C’est dans le cloître niché au cœur du Palais qu’avait lieu la soirée de clôture du « Souffle d’Avignon », une semaine de lectures de textes d’auteurs contemporains montée par les salles permanentes d’Avignon, qui ne se résolvaient pas à voir leur ville totalement privée de théâtre en ce mois de juillet. Comme elles, quelques lieux du « off » se sont débrouillés pour proposer des spectacles, en petit comité : à la Chapelle du Verbe-Incarné, Georges Feydeau, Colette, Laurent Gaudé et Guy de Maupassant se mêlent à des spectacles jeune public, jusqu’au 31 juillet ; à la Condition des Soies, Philippe Caubère joue Les Lettres de mon moulin, d’Alphonse Daudet, jusqu’au 25 juillet.

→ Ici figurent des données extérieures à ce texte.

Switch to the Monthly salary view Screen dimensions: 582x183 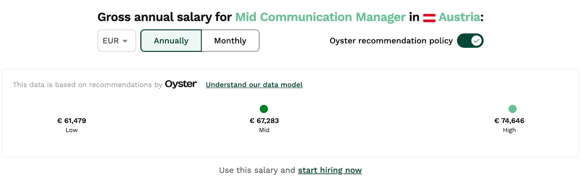pyautogui.click(x=230, y=41)

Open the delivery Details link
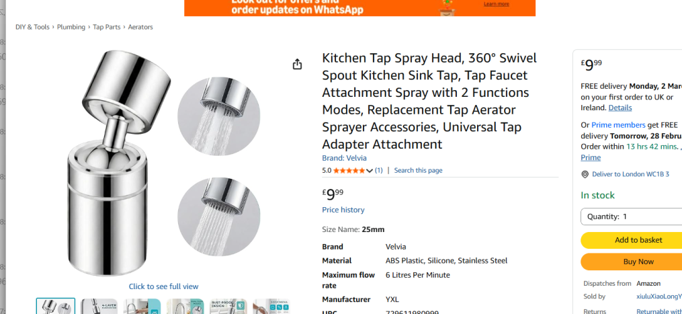620,108
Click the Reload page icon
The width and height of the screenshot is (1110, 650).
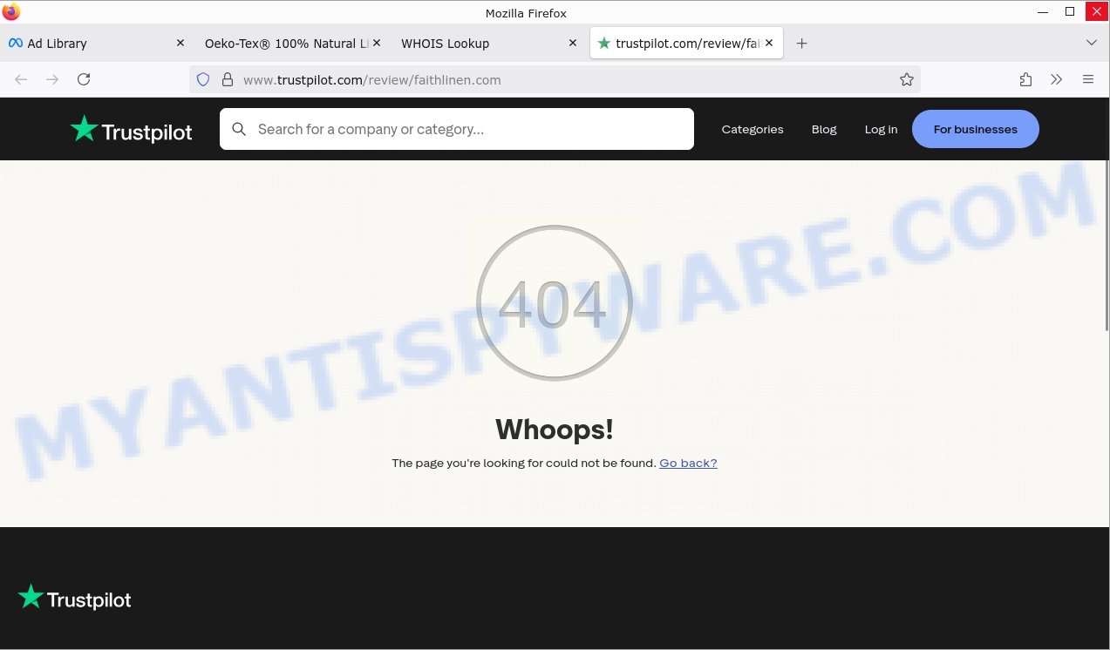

Serge Valletti ne fait pas toujours dans la dentelle, mais, autant qu’on puisse en juger, Aristophane non plus

Et c’est Philippe Caubère, vétéran d’Avignon, que l’on retrouvait, en compagnie d’Ariane Ascaride, de Bruno Raffaelli et de quelques autres, pour cette soirée intitulée Toutaristophane. Un titre qui rime avec Aristophane, et pour cause : elle était conçue par et autour de Serge Valletti, un auteur de 69 ans, qui, après avoir écrit ses propres textes, a entrepris, il y a une dizaine d’années, de traduire à sa façon les onze pièces qui nous restent de l’auteur comique grec.

 

 

Serge Valletti est un Marseillais d’Avignon, et c’est avec la verve et la gouaille de la cité phocéenne qu’il a transposé les farces d’Aristophane dans notre monde d’aujourd’hui. La pièce choisie pour cette soirée s’appelle d’ailleurs, dans sa version Valletti, Les Marseillais. A l’origine, elle s’intitule Les Cavaliers, et elle est une satire de la vie politique et sociale de l’Athènes classique, notamment pendant la période de la guerre du Péloponnèse. Elle voit s’affronter, pour gagner la confiance du peuple de la cité, un marchand de boudin, Agoracrite, et Cléon, homme politique et démagogue.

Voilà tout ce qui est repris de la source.